## CHALLENGE
Quote the records word for word, beginning at the line that contains "Given: Open the Affinity species (aff.) link" and stopping after the line that contains "Open the ConfigurationManager".

--

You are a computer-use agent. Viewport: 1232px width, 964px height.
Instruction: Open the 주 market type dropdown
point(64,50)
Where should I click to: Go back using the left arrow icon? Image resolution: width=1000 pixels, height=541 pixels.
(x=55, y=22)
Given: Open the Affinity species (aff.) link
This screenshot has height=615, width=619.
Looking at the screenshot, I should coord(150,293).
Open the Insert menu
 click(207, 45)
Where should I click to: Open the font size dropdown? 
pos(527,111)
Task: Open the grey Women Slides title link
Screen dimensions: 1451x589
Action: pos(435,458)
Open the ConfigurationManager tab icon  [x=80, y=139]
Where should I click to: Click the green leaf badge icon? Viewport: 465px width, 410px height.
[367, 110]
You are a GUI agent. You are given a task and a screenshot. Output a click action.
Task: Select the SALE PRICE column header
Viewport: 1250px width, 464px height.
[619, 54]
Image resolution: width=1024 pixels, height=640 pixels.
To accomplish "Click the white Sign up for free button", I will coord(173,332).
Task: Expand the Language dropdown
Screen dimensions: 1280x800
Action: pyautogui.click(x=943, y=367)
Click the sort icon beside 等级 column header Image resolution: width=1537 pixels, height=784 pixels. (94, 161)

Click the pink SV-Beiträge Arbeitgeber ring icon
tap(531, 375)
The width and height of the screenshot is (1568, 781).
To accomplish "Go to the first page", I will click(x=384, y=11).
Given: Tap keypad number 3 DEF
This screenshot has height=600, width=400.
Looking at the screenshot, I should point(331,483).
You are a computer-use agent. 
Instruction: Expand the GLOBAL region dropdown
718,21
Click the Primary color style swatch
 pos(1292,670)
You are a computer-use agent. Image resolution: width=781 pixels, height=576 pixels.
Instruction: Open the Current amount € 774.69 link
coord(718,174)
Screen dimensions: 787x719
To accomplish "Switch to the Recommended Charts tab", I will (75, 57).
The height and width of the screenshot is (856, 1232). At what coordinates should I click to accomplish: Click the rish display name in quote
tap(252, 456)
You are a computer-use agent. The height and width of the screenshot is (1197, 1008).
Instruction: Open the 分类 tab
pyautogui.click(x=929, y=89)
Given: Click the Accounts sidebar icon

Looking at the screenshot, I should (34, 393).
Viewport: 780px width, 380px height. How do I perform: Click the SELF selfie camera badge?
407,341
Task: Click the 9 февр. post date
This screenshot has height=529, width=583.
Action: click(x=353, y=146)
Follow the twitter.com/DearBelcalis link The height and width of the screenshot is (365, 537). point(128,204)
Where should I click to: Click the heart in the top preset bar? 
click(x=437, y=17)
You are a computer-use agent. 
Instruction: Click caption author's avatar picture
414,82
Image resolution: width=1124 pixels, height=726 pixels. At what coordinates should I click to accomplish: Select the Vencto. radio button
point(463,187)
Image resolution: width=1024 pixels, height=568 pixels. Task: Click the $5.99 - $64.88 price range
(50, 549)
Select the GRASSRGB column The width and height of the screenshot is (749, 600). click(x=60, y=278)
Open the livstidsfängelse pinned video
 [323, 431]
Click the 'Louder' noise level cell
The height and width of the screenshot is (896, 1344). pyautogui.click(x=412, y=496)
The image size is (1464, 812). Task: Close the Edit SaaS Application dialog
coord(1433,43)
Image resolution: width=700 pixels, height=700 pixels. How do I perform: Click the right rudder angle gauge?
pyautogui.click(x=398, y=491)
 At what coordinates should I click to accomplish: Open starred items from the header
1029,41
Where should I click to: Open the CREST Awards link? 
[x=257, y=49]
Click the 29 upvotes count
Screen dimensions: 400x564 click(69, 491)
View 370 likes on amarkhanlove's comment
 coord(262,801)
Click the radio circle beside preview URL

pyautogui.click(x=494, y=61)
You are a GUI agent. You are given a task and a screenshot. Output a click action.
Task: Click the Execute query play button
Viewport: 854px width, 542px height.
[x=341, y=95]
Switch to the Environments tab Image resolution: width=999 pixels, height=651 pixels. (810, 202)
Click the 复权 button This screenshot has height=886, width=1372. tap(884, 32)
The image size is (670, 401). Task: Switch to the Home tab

--

## RESPONSE TO THIS EXERCISE
Given: Open the Affinity species (aff.) link
This screenshot has height=615, width=619.
Looking at the screenshot, I should coord(150,293).
Open the Insert menu
 click(207, 45)
Where should I click to: Open the font size dropdown? 
pos(527,111)
Task: Open the grey Women Slides title link
Screen dimensions: 1451x589
Action: pos(435,458)
Open the ConfigurationManager tab icon  [x=80, y=139]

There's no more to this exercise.